L'élan d'Amérique
de André Langevin

critiqué par Dirlandaise, le 25 novembre 2013
(Québec - 69 ans)


La note:  étoiles
Un monde nouveau qui émerge
Antoine est un guide employé par la United States Pulp and Paper Company. Peu instruit, ne parlant que peu l’anglais, Antoine apprend que c’est probablement pour lui la dernière saison passée dans la forêt car la compagnie désire employer des hommes plus jeunes, plus instruits et sachant parler la langue anglaise. L’univers d’Antoine s’effondre. Il ne comprend plus rien à ce nouveau monde qui émerge et il s’accroche au passé. Peu à peu, la haine et la révolte s’emparent de son être tout entier lui faisant commettre des actes insensés. En parallèle, il y a la belle Claire, la fille du directeur, exilée dans un phare afin d’effectuer une cure de sommeil dans le but de la guérir d’une sévère dépression. Claire fait la rencontre de David, un homme récemment divorcé habitant un chalet isolé sur la côte. Elle en tombe amoureuse, développe bientôt une réelle dépendance à son égard et ne supporte pas ses longues absences.

Comment rédiger une critique de ce livre magnifique ? Comment lui rendre justice, décrire le lyrisme d’André Langevin, sa force d’écriture, les images fortes et d’une grande beauté qu’il a su faire naître sous sa plume ? Ses personnages tourmentés sont déchirés par leur passé et leur avenir incertain les ronge à force d’incertitude et de doute. Ce sont des êtres passionnés, vivant en symbiose étroite avec la nature sauvage et les éléments déchaînés. Leur vie intérieure est marquée par les drames et les amours malheureux. Ce sont des êtres blessés par la vie, vaincus et ne survivant que de peine et de misère, portant souvent en eux le poids d’une immense culpabilité et dont l’âme est accablée par la souffrance de l’humiliation.

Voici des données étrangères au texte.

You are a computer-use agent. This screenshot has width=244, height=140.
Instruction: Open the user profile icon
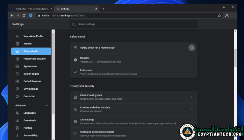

Avec pour toile de fond la Crise d’Octobre, André Langevin évoque une partie de notre histoire québécoise peuplée d’hommes fiers et courageux comme Antoine, exploités par les Américains et qui, parvenus à la cinquantaine, ne parviennent plus à trouver leur place dans ce monde nouveau qui émerge.

J’ai particulièrement aimé le passage de la descente de rivière en canot d’Antoine poursuivi par une meute de loups. Du grand art !

Un de nos grands auteurs québécois. Dommage qu’il n’ait pas plus écrit car sa plume est d’une grande puissance et d’une indéniable beauté.